ESTÓRIAS DOS QUATRO VENTOS: A VOZ DO VENTO
ESTÓRIAS DOS QUATRO VENTOS: A VOZ DO VENTO
Rangel Alves da Costa*
Conto o que me contaram...
Dizem que num lugar bem distante, uma aldeia aonde ninguém chegava ou saía, o linguajar do povo era tão resumido que nenhuma palavra nova era falada, inventada ou ouvida há mais de quinhentos anos.
Aquele humilde povo parecia acostumado demais apenas com o “bom dia”, “com licença”, “por favor”, muito obrigado”, “que Deus lhe abençoe”, “que a paz esteja convosco”. Quando muito se falava em “tarde de missa celebrada por anjos”, “noite de ninar boneca de pano”, “um manjar das frutas do pomar do Senhor”.
Todo mundo sabia o que era amor, amar, querer, paixão, namoro, tristeza, angústia, solidão, dor, alegria, felicidade, abandono, porém todo mundo vivia silenciosamente tais sentimentos. Não precisava falar nada a ninguém, pois cada um já entendia o outro pela feição e pelo olhar.

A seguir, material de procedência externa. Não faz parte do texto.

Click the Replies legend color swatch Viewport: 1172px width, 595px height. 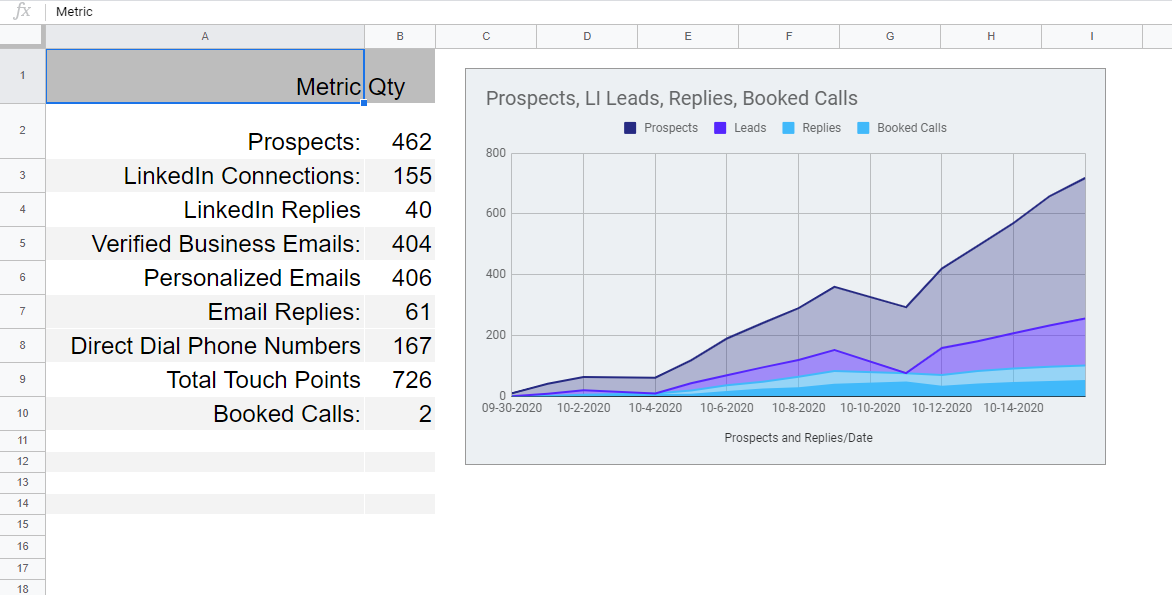pyautogui.click(x=788, y=128)
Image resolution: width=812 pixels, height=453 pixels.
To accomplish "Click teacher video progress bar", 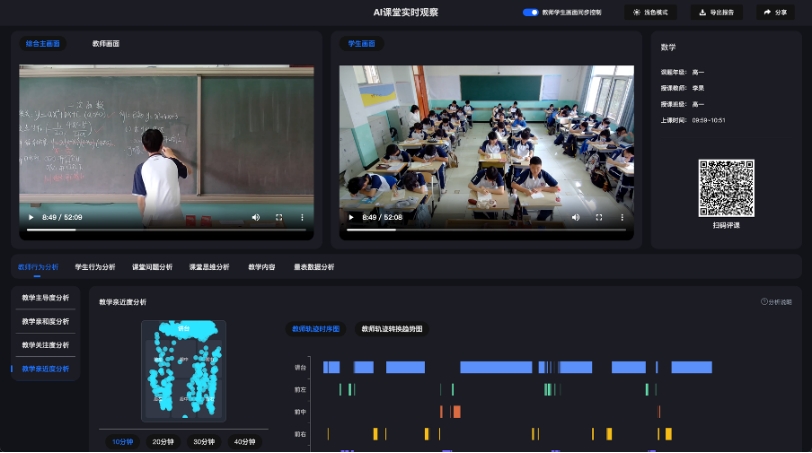I will click(x=165, y=230).
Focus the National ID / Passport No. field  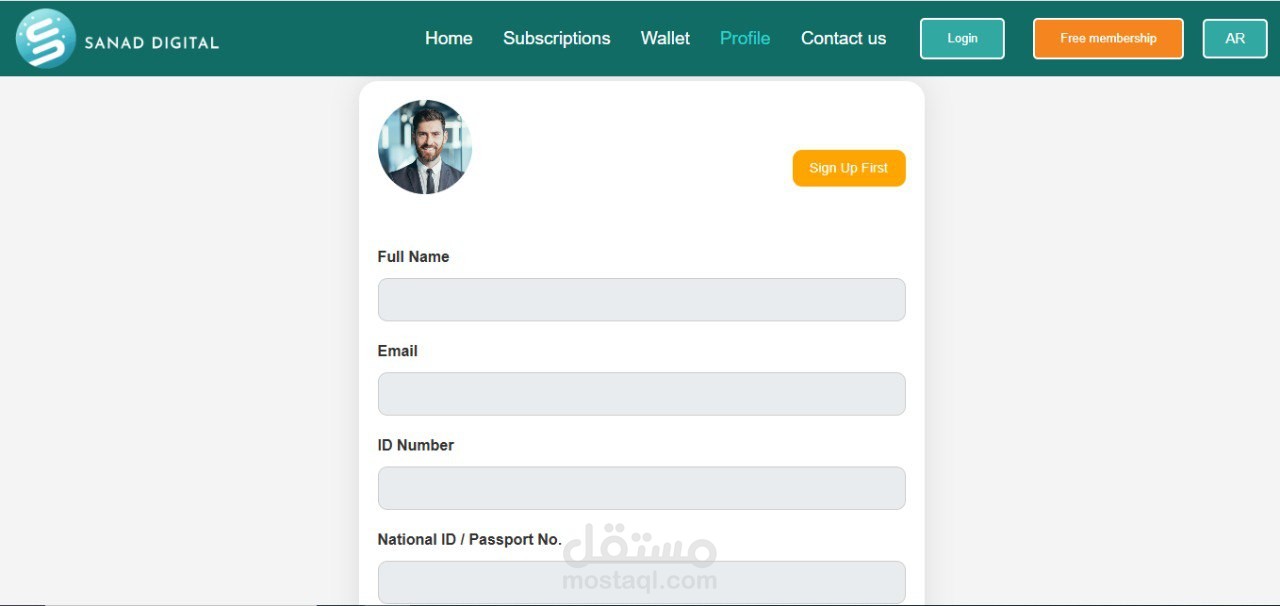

Mas uma tarde dessas revoada, eis que desponta um menino correndo pela ruazinha da aldeia, gritando euforicamente, com gestos esvoaçantes que pareciam coisa do outro mundo. O velho pescador correu para junto dele, a velha rezadeira quase se ajoelha a seus pés, a beata começou a se benzer dizendo que enfim ouviria a voz da inocência.
Com todos eufóricos para saber o que se passava, o que ele tinha visto para estar desse jeito, o garotinho apenas apontou para os lados do alto da montanha e disse que tinha ouvido a voz do vento. E disse mais: “Quem estiver achando que é minha mentira pode ir lá em cima da montanha e ouvir a voz do vento”.
Espantados, todos perguntaram o que o vento havia dito. Então ele disse que havia sido uma coisa muito importante, mas que não diria não, pois quem quisesse ouvir tais palavras que fosse lá onde ele estava.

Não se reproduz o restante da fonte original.